In part I we have first outlined the basic concepts of recommendation systems and then focused mainly on the theory of session-based approach that is very useful for example in cases of missing historical data (typically happens when new customers visiting the web) — also known as so-called “cold start problem” or as a part of any recommendation engine in general because current customer’s behavior can better reflect their actual needs.
This part will be more practical, we are going to show which session-based models should be selected specifically for your client’s needs together with an explanation of why.
To be more concrete, this article will show you an experiment with three completely different datasets (two public and one private used by one of our clients) that should help to answer these questions. There are some data concessions used to make the experiment more demonstrative and therefore the results are confirming the used data cleaning, preprocessing, parameters, etc., clearly, we could reach better (or even different) results in a different setup. Also, some variables were completely missing in chosen public datasets so they were created on purpose (for example session ids).
As mentioned previously, it is always important to select the most appropriate model/algorithm/approach based on your data or client’s business use case. Each has its specific needs.
In this experiment we are going to challenge each other with the following session-based models whose theory was described in detail in the previous article:
*Word2Vec model wasn´t a part of the mentioned article, but it also can be a very good competitor on the field of session-based algorithms. If you would like to know more about it, I would recommend for example this article with basic usage.
As an example, here we are focusing on three completely different datasets:
In this experiment we work only with one interaction type and that is the item view. In general, the most important interaction would be the purchase of an item (considering e-shops) describing the real customer´s intent. But this is irrelevant for the third dataset (so we would be unable to compare them, have rules from models, etc.).

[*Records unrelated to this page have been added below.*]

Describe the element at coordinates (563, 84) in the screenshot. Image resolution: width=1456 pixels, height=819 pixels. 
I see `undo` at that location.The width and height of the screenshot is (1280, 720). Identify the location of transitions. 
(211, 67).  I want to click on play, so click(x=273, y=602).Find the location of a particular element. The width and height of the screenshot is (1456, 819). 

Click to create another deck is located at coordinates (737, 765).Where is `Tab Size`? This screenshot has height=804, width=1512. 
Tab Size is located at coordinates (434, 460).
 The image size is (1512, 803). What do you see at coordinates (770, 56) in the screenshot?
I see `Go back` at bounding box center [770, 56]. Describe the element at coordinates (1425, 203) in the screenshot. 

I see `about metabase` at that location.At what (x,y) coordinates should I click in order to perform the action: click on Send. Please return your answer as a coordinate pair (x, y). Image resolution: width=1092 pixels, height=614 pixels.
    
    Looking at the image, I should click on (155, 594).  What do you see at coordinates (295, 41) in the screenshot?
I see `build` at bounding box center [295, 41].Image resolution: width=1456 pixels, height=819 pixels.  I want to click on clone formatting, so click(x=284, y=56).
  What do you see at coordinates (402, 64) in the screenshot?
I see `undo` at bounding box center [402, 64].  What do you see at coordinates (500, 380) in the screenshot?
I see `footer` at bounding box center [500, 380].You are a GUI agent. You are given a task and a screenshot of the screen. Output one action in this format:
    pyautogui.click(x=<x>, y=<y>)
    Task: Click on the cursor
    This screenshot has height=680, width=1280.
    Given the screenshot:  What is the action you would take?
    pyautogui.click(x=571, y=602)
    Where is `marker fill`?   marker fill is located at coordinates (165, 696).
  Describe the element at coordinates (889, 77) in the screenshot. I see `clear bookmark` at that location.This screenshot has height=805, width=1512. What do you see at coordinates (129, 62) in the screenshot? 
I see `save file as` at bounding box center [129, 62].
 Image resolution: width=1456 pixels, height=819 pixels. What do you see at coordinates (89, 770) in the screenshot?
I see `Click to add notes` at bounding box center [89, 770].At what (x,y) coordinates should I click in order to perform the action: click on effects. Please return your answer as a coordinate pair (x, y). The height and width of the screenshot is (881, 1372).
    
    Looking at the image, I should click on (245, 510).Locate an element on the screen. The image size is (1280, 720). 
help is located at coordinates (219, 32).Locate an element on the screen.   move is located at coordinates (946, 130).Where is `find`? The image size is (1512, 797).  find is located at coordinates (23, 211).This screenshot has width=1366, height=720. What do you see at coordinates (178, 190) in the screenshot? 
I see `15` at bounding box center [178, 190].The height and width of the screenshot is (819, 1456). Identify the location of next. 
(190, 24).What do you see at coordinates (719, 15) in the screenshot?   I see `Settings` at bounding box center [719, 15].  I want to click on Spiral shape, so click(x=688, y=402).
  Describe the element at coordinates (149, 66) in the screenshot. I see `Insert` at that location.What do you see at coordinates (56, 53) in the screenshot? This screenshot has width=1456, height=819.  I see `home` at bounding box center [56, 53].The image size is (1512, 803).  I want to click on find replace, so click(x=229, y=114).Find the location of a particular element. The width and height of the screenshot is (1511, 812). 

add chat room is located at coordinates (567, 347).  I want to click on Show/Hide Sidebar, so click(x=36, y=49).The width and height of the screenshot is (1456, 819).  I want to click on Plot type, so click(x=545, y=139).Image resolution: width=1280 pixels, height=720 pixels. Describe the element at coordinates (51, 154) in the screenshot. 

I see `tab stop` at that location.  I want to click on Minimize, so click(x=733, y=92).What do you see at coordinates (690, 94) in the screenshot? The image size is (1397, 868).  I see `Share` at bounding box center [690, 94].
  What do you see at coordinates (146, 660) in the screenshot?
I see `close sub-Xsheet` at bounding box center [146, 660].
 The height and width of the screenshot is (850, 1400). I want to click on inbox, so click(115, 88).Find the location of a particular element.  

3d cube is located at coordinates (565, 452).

Secondly, there are usually not enough of such kinds of interactions from which session-based models could learn. Of course, there are a few other options (e.g. use more event types with various weights), however, this is not the aim of this article.
Below, you can find a 14-day timeframe of interactions collection demonstrating the difference in counts of each interaction type. Results were calculated using the first dataset.
Event counts during time period
Comparison of chosen three datasets based on their basic web statistics. Simple average was used for every per* statistic.
All three datasets seem to have enough interactions (in this case item view) on the web so should be a good source for our experiment. And yoochoose dataset would probably be the best source of data for any session-based model because of the highest number of items per session together with the highest number of interactions per session. Notice also the ratio of items and users — evidentially for yoochoose there are twice more items than users. This can be tricky for any collaborative recommendation algorithms because of many so-called long-tail items — many items with no interaction so any model cannot know how to behave to these (see later section for more info).
Below you can find deeper insight into each of datasets — distribution of seen items per session and sessions per user where the session is defined as (consequent interactions with a delay no longer than 30 minutes).
Yoochoose: Bar plots with number of seen items per session and count of sessions per user
Tmall: Bar plots with number of seen items per session and count of sessions per user
Comparator: Bar plots with number of seen items per session and count of sessions per user
We can notice some differences. Bar plots show that only yoochoose dataset is quite well-balanced. The others miss returning users (Tmall) or have a low number of items per session (comparator).
In the case of the comparator dataset, it would be quite hard for any kind of session-based model to learn something from such data — in one session there is mostly only one product so no rule can be extracted here and this part of data is completely useless at least for sequential rules algorithms. And together with only around 24% of users visiting the web more than once we do not have enough information either for KNN session-based models.
When considering both public datasets, the situation might be easier for all session-based models as more than 60% of sessions in the train dataset would contain at least two items from which models can be trained.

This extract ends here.